*Goal*: Copy the data below word for word, from the line containing "The image size is (809, 672)." through the line containing "point(852,307)", and give only those lines.

Raw records
★ ★ ★ ★

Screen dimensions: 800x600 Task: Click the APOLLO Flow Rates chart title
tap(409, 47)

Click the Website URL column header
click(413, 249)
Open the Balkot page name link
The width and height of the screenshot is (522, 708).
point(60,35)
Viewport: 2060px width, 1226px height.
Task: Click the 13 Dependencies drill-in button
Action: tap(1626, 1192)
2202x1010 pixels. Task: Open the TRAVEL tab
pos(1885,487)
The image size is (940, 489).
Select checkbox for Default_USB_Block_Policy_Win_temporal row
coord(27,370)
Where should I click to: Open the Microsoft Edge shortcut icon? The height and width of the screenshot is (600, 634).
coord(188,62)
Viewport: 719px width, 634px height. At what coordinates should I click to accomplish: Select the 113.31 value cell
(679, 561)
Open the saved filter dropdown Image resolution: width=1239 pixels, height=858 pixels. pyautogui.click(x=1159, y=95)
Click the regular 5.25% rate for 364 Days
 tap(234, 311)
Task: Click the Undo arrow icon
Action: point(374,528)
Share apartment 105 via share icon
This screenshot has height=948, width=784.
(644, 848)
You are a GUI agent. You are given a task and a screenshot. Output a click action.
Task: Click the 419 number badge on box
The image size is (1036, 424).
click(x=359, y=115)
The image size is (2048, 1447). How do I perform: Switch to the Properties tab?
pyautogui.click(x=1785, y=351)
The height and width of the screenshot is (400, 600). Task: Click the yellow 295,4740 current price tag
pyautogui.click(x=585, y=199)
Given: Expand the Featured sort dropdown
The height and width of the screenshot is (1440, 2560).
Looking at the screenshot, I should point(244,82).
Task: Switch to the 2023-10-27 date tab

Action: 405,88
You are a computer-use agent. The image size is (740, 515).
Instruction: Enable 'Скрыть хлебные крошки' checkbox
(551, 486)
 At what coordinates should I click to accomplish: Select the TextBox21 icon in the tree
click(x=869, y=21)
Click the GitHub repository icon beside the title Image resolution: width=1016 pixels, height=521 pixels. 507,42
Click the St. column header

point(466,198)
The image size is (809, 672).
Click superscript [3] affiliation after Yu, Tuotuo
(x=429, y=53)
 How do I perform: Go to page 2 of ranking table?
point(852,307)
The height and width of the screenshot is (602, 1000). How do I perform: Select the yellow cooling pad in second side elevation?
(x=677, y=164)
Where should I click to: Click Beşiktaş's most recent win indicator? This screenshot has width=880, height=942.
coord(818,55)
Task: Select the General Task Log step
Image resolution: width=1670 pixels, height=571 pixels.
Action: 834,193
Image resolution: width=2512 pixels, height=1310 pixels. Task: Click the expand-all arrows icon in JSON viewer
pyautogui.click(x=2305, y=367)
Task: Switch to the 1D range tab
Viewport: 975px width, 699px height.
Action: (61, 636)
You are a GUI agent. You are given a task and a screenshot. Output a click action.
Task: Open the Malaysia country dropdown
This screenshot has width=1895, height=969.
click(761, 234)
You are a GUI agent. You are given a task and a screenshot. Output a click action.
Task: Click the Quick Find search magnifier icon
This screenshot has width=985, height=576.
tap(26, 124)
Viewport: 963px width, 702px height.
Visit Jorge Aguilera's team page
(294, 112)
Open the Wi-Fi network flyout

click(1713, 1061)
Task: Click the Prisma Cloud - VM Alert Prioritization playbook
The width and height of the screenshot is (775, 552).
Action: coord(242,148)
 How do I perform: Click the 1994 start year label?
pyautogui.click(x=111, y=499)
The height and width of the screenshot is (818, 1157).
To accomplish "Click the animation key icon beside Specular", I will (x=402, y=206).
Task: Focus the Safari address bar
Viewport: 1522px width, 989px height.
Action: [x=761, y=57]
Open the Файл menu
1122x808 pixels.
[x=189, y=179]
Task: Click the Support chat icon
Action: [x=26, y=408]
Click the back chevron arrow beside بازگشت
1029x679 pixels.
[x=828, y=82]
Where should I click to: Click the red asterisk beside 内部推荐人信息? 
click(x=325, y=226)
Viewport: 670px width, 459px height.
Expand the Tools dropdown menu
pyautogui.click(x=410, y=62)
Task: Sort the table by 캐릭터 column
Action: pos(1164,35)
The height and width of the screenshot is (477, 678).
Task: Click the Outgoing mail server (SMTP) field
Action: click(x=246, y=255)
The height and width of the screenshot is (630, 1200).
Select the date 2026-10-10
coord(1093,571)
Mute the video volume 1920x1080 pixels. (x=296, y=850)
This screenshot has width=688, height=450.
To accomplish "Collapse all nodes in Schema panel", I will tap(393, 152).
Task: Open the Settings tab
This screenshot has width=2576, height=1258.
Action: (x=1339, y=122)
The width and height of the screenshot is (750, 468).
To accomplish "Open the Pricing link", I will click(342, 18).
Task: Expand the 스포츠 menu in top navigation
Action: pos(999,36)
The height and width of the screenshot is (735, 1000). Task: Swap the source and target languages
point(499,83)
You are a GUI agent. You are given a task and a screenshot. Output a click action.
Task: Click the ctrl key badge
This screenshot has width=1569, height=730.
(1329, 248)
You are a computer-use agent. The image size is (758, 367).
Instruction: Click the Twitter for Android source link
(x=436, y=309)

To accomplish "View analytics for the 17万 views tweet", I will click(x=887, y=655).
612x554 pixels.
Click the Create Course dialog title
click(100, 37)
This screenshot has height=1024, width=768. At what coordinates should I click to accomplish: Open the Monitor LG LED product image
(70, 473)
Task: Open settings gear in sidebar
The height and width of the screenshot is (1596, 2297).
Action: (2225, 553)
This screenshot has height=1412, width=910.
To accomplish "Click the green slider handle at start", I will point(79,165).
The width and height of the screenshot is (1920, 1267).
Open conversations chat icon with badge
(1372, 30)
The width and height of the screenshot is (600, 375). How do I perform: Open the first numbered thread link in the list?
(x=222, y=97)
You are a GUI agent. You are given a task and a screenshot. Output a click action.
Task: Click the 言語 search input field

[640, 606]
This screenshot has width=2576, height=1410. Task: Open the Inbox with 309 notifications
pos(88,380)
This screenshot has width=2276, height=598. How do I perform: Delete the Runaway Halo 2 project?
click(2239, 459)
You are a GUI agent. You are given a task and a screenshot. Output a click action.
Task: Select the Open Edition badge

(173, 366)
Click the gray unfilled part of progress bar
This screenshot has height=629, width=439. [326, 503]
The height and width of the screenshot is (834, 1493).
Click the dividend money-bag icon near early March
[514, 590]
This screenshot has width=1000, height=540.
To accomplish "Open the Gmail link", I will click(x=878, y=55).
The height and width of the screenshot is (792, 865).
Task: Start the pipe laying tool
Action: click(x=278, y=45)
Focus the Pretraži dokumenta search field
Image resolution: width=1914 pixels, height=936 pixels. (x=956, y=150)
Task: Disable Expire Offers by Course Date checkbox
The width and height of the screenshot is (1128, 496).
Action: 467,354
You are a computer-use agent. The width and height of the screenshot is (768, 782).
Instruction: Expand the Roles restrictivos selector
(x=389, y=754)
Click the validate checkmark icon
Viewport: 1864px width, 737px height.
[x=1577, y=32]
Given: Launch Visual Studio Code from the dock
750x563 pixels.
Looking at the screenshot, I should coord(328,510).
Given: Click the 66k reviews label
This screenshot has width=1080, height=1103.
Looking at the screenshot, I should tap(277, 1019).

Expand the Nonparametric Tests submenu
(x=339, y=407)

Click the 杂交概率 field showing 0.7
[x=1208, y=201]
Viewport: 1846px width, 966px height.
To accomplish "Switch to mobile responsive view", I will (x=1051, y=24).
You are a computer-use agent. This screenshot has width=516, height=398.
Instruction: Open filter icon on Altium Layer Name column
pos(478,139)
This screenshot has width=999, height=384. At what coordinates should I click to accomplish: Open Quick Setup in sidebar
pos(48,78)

★ ★ ★ ★

*Solution to this problem*:
The image size is (809, 672).
Click superscript [3] affiliation after Yu, Tuotuo
(x=429, y=53)
 How do I perform: Go to page 2 of ranking table?
point(852,307)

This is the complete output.